How long ago did this method of identifying a bowlers pap location get started, and is there time to change the method?

When did they start using it? Probably a little while after they discovered that they needed to know where the PAP was.
Is there time to change? Nope that ship sailed already.

The method of over X and up Y the way it's implemented to me is like sticking with the english method when clearly the metric system is better.

The X and Y values simply don't translate into anything useful other than identifying a location.

That is all that's needed, it locates the PAP.

In my opinion the PAP location should be the equivalent to the North Pole, and the line from the PAP to the center of the fingers (not including the thumb) should be the equivalent to the Prime Meridian.

Measure from the PAP to the center of the fingers gives you a longitude, latitude value, longitude being 0 degrees.

The equator is always 6.75" from the PAP or North Pole.

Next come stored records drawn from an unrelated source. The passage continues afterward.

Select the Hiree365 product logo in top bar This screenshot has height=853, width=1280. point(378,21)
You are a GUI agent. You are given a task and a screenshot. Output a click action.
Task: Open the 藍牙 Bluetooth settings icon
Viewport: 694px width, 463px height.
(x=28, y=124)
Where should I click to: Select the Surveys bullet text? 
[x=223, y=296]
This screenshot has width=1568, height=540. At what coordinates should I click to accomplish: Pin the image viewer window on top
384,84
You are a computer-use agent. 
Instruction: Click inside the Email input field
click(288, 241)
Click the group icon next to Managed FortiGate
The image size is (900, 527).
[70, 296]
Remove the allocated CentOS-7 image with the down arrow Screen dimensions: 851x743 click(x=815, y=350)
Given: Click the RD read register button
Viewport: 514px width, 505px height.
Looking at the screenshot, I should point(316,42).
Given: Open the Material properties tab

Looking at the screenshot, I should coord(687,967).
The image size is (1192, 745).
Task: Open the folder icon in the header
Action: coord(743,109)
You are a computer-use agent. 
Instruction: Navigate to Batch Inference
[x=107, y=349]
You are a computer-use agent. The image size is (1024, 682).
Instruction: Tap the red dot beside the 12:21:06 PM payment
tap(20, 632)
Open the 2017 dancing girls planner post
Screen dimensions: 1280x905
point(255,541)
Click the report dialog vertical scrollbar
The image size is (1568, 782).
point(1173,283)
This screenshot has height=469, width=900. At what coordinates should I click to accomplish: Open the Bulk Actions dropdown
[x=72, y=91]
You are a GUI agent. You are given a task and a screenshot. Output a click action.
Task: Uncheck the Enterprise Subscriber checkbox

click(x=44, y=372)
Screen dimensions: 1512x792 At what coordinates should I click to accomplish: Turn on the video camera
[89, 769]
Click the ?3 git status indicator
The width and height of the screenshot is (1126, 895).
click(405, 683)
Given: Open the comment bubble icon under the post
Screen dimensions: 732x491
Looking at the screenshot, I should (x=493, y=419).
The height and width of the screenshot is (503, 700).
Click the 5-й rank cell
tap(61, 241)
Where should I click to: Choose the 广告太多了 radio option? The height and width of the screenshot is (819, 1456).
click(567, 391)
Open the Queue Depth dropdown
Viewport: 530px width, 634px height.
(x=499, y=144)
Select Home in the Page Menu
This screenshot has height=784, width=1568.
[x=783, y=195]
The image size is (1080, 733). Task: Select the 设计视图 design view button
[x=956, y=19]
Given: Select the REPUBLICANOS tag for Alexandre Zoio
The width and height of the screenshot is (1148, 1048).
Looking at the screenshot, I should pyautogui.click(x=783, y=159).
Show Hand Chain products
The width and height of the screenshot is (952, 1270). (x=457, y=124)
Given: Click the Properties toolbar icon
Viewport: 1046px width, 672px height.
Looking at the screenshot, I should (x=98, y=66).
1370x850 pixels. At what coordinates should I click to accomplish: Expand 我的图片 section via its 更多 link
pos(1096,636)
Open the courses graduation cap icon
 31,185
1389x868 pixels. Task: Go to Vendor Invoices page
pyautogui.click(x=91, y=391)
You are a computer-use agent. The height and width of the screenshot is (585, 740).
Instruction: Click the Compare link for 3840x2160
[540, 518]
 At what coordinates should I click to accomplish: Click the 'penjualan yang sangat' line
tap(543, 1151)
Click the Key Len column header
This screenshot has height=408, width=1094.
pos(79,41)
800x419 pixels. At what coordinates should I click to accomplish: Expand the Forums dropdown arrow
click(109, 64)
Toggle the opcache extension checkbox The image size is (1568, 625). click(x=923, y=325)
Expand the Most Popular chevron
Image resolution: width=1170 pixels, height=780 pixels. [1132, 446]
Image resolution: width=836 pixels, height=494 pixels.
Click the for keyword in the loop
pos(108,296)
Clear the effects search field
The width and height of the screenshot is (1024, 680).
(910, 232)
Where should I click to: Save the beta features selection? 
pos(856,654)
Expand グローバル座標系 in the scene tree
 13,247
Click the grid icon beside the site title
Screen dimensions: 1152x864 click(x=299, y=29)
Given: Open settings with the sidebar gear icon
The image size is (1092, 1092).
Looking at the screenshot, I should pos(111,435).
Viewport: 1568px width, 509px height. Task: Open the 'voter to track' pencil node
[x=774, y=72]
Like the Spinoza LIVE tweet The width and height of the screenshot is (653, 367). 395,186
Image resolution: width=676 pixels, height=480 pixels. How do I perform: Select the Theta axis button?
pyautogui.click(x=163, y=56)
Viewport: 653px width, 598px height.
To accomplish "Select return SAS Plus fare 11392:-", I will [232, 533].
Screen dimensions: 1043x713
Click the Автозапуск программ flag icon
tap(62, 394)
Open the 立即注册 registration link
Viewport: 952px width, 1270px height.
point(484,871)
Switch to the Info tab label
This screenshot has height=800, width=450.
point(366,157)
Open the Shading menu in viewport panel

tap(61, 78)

Positioning the PSA, and PIN make sense when referenced to the Prime Meridian.

When you release the ball, is the PSA ahead of your fingers, or behind? The longitude coordinate of the PSA would answer that question. It's similar to "Does the ball have finger or thumb weight?" in the "old" days.

As an example, if your fingers are 3.5" latitude, and you have 40 degrees of axis rotation, your fingers are almost directly behind the ball at release. Off by just 6 2/3 degrees.

This is just a confusing mess.

But if you want a real good opinion go over to the forum on http://www.bowlingchat.net/ and post your idea there.
Mo Pinel one of the top ball and drilling experts is on there all the time. Get his opinion on your idea.

[billf]

Not that we are trying to send people away but Mo will know better than the rest of us if it's feasible and have no issues explaining why if it's not.
Who knows, maybe Mike is onto the next new thing in drilling.

[bowl1820]

Measure from the PAP to the center of the fingers gives you a longitude, latitude value, longitude being 0 degrees.

Also-
What is the center of the fingers?
Your still going to need to use over X and up Y coordinates to locate the pap.
What about when you project back from the pap to your grip center line to layout the finger and thumb holes?
Where ever the "center" of the fingers is, it will then will require more measurements to locate the finger holes than is needed now.

[Mike White]

I am in the process of brushing up on my Linear Algebra to identify locations on a sphere after being turned on the X, Y, and Z axis.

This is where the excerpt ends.